### AVAILABLE RECORDS
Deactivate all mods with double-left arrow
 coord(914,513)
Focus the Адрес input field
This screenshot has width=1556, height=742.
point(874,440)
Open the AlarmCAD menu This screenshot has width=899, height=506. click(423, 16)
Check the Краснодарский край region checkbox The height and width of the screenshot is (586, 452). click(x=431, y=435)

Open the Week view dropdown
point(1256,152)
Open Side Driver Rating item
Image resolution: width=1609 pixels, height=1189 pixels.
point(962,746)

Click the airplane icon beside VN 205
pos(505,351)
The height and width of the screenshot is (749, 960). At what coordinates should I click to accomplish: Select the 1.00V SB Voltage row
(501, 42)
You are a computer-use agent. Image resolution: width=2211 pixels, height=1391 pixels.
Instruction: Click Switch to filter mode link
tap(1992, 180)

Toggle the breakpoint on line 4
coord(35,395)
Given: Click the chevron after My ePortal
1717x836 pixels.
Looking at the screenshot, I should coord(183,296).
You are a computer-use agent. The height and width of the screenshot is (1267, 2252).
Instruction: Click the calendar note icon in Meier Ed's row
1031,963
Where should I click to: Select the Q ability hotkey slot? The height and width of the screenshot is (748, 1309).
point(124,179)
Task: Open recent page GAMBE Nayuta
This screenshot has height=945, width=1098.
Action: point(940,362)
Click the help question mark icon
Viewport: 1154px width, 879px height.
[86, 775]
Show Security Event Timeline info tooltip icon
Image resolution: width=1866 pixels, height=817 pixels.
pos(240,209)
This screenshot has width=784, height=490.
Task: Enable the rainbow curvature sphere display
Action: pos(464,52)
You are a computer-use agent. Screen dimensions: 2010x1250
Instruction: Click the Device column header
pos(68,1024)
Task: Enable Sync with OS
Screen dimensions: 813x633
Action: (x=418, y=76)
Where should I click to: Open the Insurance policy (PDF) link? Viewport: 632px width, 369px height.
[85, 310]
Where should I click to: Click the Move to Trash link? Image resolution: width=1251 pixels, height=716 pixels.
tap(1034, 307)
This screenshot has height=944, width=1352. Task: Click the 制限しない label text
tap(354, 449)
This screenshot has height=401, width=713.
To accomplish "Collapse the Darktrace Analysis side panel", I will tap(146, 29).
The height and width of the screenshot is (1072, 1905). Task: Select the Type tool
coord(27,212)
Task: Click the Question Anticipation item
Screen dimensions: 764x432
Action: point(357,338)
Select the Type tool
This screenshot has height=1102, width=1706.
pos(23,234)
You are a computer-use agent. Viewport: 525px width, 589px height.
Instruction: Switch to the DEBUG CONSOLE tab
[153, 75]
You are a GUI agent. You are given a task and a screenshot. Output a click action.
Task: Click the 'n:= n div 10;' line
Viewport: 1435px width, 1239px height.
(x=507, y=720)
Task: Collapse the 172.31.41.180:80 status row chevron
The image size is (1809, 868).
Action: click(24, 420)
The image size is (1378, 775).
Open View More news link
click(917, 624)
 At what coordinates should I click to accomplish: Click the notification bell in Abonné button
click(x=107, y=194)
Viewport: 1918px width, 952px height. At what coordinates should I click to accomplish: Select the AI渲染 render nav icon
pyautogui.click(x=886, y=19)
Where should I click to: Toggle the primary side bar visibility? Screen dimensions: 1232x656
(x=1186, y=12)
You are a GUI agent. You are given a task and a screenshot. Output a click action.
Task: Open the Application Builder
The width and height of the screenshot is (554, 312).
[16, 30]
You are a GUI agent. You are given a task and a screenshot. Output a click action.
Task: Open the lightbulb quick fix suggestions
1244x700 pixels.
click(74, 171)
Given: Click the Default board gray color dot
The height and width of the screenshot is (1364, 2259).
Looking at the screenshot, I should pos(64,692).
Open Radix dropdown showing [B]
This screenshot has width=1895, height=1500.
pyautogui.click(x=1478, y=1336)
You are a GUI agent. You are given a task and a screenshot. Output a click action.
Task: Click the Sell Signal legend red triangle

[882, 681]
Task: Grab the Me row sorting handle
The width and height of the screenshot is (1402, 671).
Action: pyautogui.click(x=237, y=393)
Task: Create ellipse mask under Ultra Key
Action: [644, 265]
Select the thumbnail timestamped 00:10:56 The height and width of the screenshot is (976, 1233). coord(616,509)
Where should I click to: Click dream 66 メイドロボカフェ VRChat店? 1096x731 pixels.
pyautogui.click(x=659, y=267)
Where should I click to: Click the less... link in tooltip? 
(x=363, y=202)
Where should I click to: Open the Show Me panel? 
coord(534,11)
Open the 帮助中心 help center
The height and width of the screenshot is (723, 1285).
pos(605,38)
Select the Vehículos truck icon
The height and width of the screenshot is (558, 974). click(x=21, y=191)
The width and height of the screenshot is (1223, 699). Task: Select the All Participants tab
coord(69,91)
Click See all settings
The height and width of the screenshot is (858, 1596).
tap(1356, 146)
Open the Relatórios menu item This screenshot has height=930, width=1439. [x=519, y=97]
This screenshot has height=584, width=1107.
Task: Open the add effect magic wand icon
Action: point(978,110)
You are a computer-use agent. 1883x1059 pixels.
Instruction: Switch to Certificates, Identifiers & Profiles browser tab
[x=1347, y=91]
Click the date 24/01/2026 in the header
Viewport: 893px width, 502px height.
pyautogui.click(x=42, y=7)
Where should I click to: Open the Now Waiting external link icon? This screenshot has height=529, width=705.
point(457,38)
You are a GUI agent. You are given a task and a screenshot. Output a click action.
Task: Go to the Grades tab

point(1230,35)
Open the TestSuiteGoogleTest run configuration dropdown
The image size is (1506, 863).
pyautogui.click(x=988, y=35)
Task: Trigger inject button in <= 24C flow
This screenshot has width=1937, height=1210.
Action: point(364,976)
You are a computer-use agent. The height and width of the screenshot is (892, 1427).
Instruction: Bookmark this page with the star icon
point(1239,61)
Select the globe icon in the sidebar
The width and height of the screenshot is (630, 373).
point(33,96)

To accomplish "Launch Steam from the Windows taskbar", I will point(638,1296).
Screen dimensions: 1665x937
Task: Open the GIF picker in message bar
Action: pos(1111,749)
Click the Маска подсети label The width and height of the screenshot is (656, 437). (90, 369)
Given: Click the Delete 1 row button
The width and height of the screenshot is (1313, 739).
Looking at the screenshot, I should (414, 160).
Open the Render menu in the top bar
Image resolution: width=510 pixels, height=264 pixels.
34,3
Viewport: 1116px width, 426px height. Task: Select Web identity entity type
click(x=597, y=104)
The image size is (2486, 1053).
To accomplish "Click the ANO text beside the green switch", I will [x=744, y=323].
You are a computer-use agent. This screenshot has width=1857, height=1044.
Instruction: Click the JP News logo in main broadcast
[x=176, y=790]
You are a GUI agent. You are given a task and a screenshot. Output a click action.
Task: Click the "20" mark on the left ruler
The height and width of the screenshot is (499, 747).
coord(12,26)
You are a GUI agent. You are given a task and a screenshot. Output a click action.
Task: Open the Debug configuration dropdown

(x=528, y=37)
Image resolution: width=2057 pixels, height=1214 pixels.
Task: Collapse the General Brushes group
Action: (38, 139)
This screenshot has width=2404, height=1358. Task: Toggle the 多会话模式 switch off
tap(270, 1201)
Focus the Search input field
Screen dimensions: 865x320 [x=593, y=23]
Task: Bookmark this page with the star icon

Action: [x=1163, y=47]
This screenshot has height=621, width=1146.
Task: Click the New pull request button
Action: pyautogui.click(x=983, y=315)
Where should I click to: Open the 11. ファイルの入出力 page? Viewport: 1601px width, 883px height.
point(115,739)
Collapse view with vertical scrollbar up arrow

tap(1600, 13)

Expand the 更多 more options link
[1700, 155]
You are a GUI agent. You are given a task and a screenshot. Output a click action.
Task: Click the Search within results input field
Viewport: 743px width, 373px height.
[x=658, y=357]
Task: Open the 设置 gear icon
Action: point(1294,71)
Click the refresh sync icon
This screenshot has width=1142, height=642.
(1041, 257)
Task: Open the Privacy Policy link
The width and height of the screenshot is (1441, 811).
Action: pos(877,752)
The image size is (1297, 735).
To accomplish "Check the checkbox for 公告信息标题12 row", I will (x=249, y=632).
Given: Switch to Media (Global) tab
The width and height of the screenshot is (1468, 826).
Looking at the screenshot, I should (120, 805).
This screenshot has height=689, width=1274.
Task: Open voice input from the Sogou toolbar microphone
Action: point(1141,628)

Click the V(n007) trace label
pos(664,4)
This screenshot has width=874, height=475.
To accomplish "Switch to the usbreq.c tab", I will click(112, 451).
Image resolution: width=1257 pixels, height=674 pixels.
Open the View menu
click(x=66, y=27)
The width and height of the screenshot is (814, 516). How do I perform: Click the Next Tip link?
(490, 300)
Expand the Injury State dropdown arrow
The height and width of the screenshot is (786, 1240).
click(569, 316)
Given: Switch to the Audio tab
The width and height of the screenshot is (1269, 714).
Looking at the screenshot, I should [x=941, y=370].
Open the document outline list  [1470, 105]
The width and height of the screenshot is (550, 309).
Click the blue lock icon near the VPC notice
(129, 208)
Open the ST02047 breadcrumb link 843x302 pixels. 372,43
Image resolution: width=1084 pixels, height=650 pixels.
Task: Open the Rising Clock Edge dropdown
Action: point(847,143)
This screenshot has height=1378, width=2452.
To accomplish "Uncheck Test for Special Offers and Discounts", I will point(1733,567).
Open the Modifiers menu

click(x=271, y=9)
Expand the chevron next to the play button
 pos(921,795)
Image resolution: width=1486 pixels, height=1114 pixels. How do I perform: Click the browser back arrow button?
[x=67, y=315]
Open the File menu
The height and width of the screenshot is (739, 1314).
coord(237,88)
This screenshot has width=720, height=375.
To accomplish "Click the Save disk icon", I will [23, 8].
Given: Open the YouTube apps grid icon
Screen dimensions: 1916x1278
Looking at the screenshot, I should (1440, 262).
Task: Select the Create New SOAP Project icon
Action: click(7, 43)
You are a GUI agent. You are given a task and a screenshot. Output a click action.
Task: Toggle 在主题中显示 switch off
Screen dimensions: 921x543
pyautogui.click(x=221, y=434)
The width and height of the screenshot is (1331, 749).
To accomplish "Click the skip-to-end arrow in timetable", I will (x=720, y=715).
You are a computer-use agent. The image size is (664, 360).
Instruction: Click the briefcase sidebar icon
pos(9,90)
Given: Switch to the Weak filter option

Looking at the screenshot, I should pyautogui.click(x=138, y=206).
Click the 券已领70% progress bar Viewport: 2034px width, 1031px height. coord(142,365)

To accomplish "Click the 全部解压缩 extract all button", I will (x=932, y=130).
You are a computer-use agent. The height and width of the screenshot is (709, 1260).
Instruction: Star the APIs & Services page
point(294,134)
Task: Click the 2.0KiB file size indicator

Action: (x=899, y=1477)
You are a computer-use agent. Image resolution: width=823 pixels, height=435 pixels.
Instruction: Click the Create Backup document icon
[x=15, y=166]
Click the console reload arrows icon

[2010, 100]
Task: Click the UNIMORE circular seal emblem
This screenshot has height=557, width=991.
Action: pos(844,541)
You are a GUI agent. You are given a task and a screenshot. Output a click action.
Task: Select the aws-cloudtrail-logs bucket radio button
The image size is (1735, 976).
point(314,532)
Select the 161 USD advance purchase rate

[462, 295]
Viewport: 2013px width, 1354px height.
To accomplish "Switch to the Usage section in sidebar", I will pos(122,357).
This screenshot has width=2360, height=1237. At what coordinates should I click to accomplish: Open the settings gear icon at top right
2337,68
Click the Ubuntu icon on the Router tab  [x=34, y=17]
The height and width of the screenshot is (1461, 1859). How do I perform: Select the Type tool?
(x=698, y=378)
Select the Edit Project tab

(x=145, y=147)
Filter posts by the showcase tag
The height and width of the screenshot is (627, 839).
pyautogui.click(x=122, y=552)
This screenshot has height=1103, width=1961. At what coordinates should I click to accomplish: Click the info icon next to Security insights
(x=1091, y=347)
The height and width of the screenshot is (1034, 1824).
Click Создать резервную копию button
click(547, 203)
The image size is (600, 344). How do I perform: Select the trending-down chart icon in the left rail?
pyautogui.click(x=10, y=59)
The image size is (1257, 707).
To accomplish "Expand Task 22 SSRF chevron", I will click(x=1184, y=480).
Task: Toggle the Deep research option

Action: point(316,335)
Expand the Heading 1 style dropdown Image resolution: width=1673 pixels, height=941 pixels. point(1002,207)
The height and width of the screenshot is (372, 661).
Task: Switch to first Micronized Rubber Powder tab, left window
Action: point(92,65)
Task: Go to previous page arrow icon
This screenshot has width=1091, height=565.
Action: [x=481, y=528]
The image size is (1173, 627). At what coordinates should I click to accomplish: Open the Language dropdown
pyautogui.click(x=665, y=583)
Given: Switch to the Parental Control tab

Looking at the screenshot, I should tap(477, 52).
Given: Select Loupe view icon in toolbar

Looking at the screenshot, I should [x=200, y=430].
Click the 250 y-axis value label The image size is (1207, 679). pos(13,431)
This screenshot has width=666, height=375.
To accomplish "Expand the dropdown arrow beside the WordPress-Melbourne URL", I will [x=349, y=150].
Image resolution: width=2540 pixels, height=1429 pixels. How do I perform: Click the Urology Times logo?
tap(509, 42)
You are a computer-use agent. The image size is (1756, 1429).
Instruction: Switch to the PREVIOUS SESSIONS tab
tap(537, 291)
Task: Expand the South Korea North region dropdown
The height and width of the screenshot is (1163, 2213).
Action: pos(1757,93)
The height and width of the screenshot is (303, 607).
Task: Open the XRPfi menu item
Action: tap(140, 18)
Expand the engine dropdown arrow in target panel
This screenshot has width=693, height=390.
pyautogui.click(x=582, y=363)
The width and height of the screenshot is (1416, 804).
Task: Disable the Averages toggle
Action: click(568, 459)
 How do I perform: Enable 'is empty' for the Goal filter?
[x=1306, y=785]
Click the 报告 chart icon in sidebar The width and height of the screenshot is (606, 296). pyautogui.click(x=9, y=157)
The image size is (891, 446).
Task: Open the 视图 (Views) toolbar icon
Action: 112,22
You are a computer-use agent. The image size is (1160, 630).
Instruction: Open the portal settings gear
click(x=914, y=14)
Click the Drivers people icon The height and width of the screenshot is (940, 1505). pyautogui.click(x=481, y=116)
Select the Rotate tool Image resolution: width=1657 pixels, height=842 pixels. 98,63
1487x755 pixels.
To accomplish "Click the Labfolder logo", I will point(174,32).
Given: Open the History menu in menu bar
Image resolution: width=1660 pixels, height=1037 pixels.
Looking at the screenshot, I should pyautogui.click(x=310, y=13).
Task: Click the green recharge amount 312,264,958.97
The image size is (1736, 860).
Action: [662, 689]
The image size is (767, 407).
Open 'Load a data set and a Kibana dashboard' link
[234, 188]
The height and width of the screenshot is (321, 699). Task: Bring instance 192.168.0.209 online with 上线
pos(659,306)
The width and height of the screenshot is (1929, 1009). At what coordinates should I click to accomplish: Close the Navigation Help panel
######
TRY IT: Only the lines from the one containing "1717x836 pixels." through the one containing "This screenshot has height=401, width=713." are to be retyped, both boundary lines included, with no other material.

YOUR RESPONSE:
1717x836 pixels.
Looking at the screenshot, I should coord(183,296).
You are a computer-use agent. The height and width of the screenshot is (1267, 2252).
Instruction: Click the calendar note icon in Meier Ed's row
1031,963
Where should I click to: Select the Q ability hotkey slot? The height and width of the screenshot is (748, 1309).
point(124,179)
Task: Open recent page GAMBE Nayuta
This screenshot has height=945, width=1098.
Action: point(940,362)
Click the help question mark icon
Viewport: 1154px width, 879px height.
[86, 775]
Show Security Event Timeline info tooltip icon
Image resolution: width=1866 pixels, height=817 pixels.
pos(240,209)
This screenshot has width=784, height=490.
Task: Enable the rainbow curvature sphere display
Action: pos(464,52)
You are a computer-use agent. Screen dimensions: 2010x1250
Instruction: Click the Device column header
pos(68,1024)
Task: Enable Sync with OS
Screen dimensions: 813x633
Action: (x=418, y=76)
Where should I click to: Open the Insurance policy (PDF) link? Viewport: 632px width, 369px height.
[85, 310]
Where should I click to: Click the Move to Trash link? Image resolution: width=1251 pixels, height=716 pixels.
tap(1034, 307)
This screenshot has height=944, width=1352. Task: Click the 制限しない label text
tap(354, 449)
This screenshot has height=401, width=713.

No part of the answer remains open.